Slavery Question Reveals Assimilationist Treachery
After O'Connell died, a new generation of pro-U.S. leaders reflected what was going on in the United Snakes, instead of what was going on in Ireland. One such leader, John Mitchell, led a revolt in Ireland in 1848, only to fail and go to the United Snakes where he supported slavery and had a son die on the Confederate side of the Civil War. Irish nationalist organizations in the South and Midwestern United Snakes thought it wise to side with the slave owners and obtain their support for the Irish cause against England. Later, after the Civil War in a crucial moment of history, a congressperson put in power by Irish supporters ended the progressive phase of Reconstruction.(p. 173-4)

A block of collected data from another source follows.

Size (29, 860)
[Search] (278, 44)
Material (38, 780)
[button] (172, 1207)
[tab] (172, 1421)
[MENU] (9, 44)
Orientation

Irish-Amerikans made a deal with the Democratic Party to oppose Black people's rights in exchange for jobs and a pro-immigration policy.(p. 76) The labor unions were important institutions for the Irish: "From 1850 to 1859 the total was 2,700,000. Of these, the Irish formed the largest group, 41.4 percent of the total immigration. If the unions of the 1830s headed largely by native- born and British Protestants, functioned at that time as schools for teaching the Irish the meaning of whiteness, the unions later were to become to a considerable extent Irish institutions."(p. 116) Sadly, the major Euro-Amerikan labor unions famous for their assistance to the CIA in the Third World also created much of the chauvinist image of all oppressed nation people as strikebreakers.(p. 119)
It is true that the Irish arrived in North America by the millions at a time when the Irish themselves were starving in famine. A good portion died on the trip over to North America and another portion shortly after arriving. It has been pointed out that the Irish felt the whip to conform immediately in order to feed themselves. When the Irish first arrived many white Amerikans believed the Irish to be lower than Blacks, because they were more poorly dressed and were starving.
This historical reality of the predominantly lower- middle class Irish who made it to North America reinforces the thesis of the difficulty of maintaining a proletariat where there is a larger mass of workers influencing them towards assimilation. It is difficult for a pocket of exploited workers to maintain its identity and uniqueness as a class. When the Irish arrived they were indeed proletarian, but as they looked around they saw adequate examples of why they should conform to the white ethnicity. Ignatiev's book demonstrates that they also found adequate opportunity to assimilate.